The week of July 4th is traditionally a peak time for vacation rentals in summer markets. Since the Fourth falls on a Saturday this year, which is a primary turnover day, there is the potential for rentals to experience two strong weeks. However, with regulations and policies still in place due to the COVID-19 pandemic, indicators of vacation rental performance forecast mixed results.
Most states are expected to have higher occupancy rates for the weeks before and after July 4th than in 2019, with some notable exceptions. In Colorado, the week before the holiday is pacing almost 15% below 2019, but the week after is only pacing 1% below 2019. Florida is pacing behind 2019 as well, however, because 52% of their June arrivals occurred within 30 days from the booking date, they still have a chance to catch up. The Fourth is North Carolina’s time to shine - their occupancy rates are the highest of the markets analyzed - and this year is outpacing 2019, especially for the following week.

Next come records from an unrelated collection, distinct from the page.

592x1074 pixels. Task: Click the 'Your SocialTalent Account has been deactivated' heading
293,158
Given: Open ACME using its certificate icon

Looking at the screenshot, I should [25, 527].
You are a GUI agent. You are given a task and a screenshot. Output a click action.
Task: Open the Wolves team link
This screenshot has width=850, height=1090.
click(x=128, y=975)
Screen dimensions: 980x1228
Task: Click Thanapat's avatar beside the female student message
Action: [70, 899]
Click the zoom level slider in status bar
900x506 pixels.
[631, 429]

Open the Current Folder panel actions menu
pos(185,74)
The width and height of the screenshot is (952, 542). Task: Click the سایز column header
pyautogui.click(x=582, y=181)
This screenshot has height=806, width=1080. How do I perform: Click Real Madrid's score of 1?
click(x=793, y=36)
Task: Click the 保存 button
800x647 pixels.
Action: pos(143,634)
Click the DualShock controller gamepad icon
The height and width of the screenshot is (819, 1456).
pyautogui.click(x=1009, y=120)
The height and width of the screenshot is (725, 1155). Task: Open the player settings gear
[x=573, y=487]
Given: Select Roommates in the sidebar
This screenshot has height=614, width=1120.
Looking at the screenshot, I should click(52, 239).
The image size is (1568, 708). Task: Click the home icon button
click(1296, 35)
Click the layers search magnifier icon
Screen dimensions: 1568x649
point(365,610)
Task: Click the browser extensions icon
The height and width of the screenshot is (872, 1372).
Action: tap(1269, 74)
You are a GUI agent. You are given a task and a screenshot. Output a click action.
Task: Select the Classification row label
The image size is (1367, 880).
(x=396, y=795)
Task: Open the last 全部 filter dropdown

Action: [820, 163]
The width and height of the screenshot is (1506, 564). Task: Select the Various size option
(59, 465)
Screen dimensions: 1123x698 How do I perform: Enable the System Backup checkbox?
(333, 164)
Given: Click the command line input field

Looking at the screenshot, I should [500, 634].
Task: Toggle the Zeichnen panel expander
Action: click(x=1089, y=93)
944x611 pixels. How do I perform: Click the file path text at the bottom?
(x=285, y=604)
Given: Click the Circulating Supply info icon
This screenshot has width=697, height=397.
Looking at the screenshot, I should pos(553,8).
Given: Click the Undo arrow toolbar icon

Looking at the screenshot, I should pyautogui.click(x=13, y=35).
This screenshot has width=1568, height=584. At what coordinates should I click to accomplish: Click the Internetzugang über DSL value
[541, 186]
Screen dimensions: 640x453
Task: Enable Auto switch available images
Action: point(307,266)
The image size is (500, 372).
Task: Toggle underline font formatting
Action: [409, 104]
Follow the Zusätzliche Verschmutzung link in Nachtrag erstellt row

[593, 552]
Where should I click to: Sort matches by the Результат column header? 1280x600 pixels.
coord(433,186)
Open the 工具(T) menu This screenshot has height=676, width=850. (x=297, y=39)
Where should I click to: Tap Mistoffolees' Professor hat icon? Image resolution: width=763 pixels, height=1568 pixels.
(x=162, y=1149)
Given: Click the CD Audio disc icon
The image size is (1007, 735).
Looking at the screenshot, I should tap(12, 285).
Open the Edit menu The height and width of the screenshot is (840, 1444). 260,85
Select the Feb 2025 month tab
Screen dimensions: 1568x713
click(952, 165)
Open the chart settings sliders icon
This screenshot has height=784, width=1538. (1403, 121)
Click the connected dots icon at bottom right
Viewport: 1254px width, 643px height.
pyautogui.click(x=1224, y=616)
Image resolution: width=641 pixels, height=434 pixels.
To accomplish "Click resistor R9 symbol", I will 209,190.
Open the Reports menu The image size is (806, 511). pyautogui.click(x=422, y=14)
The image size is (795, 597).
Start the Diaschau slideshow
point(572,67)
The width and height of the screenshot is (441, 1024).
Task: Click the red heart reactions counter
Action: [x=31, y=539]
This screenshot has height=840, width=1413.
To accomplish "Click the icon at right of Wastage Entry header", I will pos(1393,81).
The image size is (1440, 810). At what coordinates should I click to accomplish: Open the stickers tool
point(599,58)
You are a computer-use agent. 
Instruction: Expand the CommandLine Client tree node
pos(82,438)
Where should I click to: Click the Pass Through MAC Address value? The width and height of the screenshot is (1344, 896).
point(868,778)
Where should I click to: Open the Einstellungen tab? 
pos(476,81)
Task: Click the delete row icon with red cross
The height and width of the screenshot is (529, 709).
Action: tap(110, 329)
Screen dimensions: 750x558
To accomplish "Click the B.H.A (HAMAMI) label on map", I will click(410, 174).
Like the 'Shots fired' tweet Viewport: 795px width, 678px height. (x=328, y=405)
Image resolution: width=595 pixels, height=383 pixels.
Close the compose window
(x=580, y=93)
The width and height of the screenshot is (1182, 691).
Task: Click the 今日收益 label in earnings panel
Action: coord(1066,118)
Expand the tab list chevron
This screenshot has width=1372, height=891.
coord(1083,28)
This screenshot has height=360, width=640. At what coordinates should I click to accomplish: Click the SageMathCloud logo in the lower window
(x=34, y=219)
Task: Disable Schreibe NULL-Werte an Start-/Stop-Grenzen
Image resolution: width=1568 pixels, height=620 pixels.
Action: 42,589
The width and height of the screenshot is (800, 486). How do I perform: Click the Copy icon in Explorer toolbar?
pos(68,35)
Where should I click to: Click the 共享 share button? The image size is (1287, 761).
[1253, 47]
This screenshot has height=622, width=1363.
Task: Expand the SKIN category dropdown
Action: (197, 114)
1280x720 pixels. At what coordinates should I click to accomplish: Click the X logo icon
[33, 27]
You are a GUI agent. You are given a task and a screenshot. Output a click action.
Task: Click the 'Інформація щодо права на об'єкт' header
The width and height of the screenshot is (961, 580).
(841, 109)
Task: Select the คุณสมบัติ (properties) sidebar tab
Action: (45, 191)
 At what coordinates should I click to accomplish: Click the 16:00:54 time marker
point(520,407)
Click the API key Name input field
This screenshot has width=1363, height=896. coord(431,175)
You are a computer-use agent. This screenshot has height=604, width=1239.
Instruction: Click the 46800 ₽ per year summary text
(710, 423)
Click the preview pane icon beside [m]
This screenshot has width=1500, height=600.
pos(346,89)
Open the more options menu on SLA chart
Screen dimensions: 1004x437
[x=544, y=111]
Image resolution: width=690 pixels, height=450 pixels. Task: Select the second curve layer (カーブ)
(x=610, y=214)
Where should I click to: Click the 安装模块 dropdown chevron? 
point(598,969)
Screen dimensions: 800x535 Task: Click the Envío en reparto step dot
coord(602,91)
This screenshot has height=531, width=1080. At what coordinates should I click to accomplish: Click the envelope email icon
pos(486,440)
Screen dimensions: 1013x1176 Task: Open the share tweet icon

Much of this is driven by bookings in the Outer Banks, where rentals are pacing 14% ahead of 2019.
Booking windows, the average time between a reservation being made and the guest’s arrival, have decreased substantially from 2019 to 2020 since reservation activity was all but stopped while U.S. travelers were quarantined for two months. Of the 6 states we analyzed, Colorado saw the largest decrease in the booking window of 72 days shorter than 2019 for check-ins June 13th. This could be contributed to its seasonality - Colorado is typically a winter destination. North Carolina is typically a destination with a longer than average booking window (100+ days out from booking), but they saw a substantial decrease of 50 days in their booking window for the week prior to July 4th. The other states hovered between decreases of 37 and 18 days for the weeks before and after the Independence Day holiday.
Finally, we looked at the average daily rate for a few areas in both the Southeast and Western U.S. Every market had a higher ADR for the week after July 4th than in 2019. In the Southeast, ADR largely mirrored 2019 rates except for the week of July 4th, where the average daily rate increased by $23. Along the West Coast, ADR for 2020 was lower than in 2019 for the two weeks prior to July 4th but increased by $28 for the week after. Of these markets, Los Angeles had the largest increase in ADR (+$115) but the area’s occupancy rate for the week fell by 22%.
The story of the Coronavirus pandemic on travel destinations in the United States continues to develop, but it seems as though many destinations will experience a July 4th week with similar occupancy rates, shorter booking windows, and higher average daily rates. This is great news for many property owners and managers who were not sure what would happen and are hoping to save their summer season.